→ Extracted text
--------
Fw: The Geospatial Web - Call for Papers (Edited Springer Book)
Jo Walsh
jo at frot.org
Tue Jun 27 09:05:39 PDT 2006
Apols for cross-posting, but thought this might be of interest to
those who don't overlap with the geo***king / locative lists.
I'm enjoying the geospatial web / semantic web connection in this.
----- Forwarded message from Arno Scharl <scharl at ecoresearch.net> -----
To: geowanking at lists.burri.to, <social at lists.polycot.com>,
<SOCNET at LISTS.UFL.EDU>
Subject: [Geowanking] The Geospatial Web - Call for Papers (Edited Springer
Book)
Call for Papers
THE GEOSPATIAL WEB - How Geo-Browsers, Social Software
and the Web 2.0 are Shaping the Network Society
http://geoweb.know-center.at/
You are cordially invited to submit chapters for an upcoming book on the
Geospatial Web, published by Springer in the Advanced Information and
Knowledge Processing Series. By integrating cartographic data with
geo-tagged knowledge repositories, the emerging Geospatial Web will
revolutionize the production, distribution and consumption of media
products. This edited volume will bring together high quality
contributions on the technical foundations of the Geospatial Web, present
information services and collaborative environments built on top of
geo-browsers such as Google Earth and NASA World Wind, and investigate the
economic and societal impacts of such knowledge-intensive applications. A
particular focus of the book is the integration of geospatial and semantic
technology, for example to extract geospatial context from unstructured
textual resources.
*** IMPORTANT DATES
Oct 10, 2006: Paper Submission Deadline
Nov 01, 2006: Notification of Acceptance
Dec 01, 2006: Camera-ready Copy of Final Chapters Due
May 31, 2007: Publication
*** SCOPE
The Geospatial Web will have a profound impact on managing knowledge and
structuring workflows within and across organizations, and on the
interaction between those organizations and their target audience.
Geo-browsers are an ideal platform to integrate (i) cartographic data such
as topographic maps and street directories, (ii) geo-tagged knowledge
repositories aggregated from public online sources or corporate Intranets,
and (iii) environmental indicators such as emission levels, ozone
concentrations, and biodiversity density.
--------
→ Text and item location records

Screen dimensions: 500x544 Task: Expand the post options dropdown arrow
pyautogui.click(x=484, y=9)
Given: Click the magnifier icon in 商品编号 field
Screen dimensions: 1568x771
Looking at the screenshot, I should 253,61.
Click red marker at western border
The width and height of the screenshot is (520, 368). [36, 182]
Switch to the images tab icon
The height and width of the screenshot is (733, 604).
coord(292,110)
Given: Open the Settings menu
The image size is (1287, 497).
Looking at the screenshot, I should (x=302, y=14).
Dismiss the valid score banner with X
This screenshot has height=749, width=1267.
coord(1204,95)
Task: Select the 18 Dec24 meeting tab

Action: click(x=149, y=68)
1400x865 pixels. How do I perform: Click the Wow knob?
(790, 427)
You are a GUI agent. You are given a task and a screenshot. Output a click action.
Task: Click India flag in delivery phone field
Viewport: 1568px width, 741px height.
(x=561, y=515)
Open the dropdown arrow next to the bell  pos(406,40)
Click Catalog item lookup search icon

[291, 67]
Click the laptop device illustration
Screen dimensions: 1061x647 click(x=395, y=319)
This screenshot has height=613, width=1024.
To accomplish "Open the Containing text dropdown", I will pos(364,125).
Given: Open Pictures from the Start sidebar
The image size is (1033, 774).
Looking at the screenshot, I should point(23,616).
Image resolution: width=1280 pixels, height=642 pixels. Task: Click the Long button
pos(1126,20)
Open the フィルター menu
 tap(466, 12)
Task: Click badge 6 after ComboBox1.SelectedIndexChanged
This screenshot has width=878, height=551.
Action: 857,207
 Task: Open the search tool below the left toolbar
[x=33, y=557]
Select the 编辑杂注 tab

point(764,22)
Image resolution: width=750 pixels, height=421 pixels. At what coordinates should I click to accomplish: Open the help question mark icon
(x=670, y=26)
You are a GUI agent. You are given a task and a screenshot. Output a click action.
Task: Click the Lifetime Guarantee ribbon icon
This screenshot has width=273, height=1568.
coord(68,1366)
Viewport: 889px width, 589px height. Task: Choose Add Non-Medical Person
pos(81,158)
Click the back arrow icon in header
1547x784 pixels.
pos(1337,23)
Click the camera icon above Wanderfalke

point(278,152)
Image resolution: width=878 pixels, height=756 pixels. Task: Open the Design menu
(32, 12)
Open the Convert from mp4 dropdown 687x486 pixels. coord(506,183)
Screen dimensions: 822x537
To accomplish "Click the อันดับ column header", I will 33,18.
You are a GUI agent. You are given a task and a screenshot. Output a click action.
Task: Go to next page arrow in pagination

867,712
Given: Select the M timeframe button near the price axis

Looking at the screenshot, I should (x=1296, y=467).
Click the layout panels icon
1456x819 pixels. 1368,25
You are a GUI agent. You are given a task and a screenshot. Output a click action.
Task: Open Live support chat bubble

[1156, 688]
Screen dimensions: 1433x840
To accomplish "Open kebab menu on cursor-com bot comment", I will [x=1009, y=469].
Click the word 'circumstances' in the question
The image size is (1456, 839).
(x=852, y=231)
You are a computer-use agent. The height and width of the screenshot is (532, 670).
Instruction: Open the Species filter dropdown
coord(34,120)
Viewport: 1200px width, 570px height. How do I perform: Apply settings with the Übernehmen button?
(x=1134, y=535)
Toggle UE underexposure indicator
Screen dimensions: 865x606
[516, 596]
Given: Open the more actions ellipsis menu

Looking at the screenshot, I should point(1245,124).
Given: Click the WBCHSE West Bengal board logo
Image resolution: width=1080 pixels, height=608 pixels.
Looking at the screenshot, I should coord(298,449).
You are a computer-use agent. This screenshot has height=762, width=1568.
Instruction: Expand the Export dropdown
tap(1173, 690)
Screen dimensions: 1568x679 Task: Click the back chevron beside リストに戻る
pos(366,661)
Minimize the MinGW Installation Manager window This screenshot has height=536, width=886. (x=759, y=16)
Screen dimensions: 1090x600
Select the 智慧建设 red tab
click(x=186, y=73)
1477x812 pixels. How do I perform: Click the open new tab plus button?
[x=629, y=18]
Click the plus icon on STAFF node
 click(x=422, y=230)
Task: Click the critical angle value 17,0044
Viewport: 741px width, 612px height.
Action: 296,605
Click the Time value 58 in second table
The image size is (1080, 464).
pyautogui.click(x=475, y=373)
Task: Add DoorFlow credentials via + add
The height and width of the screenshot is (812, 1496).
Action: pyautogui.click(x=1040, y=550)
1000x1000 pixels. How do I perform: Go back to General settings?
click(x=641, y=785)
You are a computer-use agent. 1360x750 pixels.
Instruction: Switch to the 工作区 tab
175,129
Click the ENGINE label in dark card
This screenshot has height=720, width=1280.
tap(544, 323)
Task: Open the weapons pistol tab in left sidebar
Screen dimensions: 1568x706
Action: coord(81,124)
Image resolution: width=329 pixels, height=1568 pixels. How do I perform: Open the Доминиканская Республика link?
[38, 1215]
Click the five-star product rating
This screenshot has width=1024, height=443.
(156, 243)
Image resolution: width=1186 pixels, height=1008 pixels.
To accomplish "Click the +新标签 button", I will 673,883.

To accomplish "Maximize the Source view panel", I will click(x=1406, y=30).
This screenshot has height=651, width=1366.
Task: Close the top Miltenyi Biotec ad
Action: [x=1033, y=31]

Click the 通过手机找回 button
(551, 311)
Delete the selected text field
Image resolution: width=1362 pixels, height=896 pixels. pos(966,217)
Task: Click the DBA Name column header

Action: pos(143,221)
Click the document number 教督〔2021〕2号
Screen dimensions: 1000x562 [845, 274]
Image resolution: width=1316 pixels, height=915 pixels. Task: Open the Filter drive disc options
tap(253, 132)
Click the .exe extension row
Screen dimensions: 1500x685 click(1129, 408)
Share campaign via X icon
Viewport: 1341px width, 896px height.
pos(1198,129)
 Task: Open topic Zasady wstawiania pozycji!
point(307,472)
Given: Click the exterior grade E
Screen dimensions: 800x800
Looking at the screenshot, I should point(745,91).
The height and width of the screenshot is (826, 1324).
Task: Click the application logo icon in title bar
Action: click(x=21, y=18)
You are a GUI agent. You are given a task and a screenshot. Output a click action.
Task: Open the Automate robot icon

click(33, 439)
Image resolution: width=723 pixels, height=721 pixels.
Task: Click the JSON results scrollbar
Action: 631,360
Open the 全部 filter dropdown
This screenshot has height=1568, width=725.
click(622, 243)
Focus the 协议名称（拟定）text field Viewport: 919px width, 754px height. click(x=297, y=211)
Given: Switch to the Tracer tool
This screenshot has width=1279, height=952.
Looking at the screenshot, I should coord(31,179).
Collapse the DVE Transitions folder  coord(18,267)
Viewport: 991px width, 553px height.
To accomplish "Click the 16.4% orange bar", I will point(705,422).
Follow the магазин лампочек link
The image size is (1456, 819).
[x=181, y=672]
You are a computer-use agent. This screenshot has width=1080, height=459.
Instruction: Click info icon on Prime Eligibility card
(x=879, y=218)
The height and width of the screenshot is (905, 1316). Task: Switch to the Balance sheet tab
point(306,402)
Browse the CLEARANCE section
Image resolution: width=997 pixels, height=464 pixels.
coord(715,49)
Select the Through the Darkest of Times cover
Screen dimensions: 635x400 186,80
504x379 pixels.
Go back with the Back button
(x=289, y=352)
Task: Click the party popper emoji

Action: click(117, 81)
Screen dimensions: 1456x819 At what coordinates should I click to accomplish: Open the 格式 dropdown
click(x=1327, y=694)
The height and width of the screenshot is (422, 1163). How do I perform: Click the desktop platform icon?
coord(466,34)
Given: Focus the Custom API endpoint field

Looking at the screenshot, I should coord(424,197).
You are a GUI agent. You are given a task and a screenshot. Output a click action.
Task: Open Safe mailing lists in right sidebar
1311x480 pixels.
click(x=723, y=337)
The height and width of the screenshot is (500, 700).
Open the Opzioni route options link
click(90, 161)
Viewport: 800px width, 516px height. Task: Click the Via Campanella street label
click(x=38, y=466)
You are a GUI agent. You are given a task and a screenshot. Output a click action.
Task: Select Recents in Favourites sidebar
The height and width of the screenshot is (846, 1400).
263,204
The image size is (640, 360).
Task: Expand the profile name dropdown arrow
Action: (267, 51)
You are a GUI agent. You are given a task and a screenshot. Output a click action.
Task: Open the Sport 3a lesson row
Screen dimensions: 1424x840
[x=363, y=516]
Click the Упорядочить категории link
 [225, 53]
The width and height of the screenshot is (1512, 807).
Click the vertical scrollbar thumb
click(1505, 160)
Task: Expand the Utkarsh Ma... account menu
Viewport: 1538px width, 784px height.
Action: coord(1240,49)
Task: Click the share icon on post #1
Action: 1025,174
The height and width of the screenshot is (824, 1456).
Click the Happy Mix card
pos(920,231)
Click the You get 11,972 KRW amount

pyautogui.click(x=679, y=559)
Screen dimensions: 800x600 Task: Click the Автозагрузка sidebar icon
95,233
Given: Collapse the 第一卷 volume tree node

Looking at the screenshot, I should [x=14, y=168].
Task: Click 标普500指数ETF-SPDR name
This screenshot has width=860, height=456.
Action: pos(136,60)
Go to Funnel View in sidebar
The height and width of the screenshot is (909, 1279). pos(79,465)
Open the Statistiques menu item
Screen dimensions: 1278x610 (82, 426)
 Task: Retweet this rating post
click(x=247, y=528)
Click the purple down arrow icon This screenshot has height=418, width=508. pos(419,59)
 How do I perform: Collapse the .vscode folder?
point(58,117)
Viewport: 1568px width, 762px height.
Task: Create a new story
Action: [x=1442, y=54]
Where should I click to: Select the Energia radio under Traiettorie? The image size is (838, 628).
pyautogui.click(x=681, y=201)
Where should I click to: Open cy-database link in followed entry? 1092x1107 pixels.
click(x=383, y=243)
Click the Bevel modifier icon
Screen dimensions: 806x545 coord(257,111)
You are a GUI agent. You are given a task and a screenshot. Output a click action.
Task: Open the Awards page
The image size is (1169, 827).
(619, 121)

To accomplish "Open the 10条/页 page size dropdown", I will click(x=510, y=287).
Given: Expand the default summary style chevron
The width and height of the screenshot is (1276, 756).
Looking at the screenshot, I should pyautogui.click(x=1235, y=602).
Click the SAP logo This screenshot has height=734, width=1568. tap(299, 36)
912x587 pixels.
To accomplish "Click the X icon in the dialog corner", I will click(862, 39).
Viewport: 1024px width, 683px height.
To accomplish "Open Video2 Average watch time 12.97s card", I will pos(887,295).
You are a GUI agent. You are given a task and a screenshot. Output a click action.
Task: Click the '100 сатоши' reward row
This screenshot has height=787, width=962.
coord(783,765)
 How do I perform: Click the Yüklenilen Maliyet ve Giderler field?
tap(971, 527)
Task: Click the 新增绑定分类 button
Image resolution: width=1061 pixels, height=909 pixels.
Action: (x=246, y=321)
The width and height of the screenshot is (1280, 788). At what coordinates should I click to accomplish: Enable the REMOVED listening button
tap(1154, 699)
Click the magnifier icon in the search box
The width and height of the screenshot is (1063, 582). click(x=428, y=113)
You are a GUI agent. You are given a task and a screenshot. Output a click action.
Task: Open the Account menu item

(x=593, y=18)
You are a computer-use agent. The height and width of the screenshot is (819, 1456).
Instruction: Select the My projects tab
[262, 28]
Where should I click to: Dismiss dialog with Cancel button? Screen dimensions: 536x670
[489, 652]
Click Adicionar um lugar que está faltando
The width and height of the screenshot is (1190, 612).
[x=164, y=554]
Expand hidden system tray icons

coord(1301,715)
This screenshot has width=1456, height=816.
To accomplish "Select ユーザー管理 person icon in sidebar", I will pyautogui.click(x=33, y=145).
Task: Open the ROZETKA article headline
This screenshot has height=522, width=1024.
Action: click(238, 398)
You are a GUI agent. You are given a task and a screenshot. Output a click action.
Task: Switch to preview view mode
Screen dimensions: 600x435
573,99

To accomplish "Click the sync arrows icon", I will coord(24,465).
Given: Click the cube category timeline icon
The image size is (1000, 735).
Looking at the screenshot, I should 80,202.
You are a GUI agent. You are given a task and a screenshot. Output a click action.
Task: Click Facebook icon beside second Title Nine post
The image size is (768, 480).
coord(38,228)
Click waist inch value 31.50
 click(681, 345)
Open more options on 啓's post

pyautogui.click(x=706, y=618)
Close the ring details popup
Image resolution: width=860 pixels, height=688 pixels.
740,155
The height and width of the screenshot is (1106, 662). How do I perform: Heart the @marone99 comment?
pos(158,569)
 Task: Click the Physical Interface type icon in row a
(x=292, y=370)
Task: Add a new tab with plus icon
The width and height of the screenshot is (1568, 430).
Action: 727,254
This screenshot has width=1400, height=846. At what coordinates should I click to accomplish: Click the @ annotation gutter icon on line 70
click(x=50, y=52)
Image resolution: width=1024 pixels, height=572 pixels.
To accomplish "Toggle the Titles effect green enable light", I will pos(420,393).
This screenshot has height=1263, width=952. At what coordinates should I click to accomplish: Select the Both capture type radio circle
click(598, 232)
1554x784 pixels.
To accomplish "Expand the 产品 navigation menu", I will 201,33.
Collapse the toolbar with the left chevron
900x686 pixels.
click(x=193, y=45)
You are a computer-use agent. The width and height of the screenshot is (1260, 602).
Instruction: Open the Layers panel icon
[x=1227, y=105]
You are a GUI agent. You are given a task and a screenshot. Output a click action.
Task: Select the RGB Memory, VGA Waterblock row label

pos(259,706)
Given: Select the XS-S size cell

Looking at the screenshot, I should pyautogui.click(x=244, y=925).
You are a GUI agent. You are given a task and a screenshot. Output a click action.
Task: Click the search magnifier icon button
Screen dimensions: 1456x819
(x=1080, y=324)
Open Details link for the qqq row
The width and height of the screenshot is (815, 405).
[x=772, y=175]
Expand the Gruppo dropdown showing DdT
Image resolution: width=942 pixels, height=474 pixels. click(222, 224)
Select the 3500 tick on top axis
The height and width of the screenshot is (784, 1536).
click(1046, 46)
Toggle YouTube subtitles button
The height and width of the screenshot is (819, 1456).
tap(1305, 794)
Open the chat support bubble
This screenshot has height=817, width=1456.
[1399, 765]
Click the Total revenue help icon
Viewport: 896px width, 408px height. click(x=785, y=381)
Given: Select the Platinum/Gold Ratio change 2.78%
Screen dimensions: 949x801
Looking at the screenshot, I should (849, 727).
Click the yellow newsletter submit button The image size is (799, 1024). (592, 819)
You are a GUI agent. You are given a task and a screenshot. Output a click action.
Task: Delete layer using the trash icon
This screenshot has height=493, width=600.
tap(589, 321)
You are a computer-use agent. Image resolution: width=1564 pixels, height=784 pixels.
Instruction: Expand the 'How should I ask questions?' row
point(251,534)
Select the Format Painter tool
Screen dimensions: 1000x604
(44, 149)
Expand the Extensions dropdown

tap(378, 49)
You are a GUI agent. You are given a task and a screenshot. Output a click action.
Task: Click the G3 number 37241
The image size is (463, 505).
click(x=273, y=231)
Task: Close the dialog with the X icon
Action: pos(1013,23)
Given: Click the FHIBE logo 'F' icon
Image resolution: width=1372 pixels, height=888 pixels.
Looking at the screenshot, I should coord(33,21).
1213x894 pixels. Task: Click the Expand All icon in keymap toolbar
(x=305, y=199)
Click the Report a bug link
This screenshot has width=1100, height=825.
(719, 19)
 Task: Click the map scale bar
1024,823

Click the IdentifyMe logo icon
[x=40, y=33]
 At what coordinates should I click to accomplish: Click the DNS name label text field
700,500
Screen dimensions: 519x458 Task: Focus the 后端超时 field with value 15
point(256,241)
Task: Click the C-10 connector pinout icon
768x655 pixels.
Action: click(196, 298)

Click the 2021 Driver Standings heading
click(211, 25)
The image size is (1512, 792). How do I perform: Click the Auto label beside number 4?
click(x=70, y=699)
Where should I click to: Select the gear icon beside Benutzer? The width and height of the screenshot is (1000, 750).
--------
→ Parts of the exercise
1. In the call for papers, what is the deadline for paper submission?
2. Revise the part of the call for papers that begins with the words "Fw: The Geospatial" and ends with "geo***king / locative lists.", replacing "cross-posting" with "double-posting".

→ The responses
1. Oct 10, 2006

2.
Fw: The Geospatial Web - Call for Papers (Edited Springer Book)
Jo Walsh
jo at frot.org
Tue Jun 27 09:05:39 PDT 2006
Apols for double-posting, but thought this might be of interest to
those who don't overlap with the geo***king / locative lists.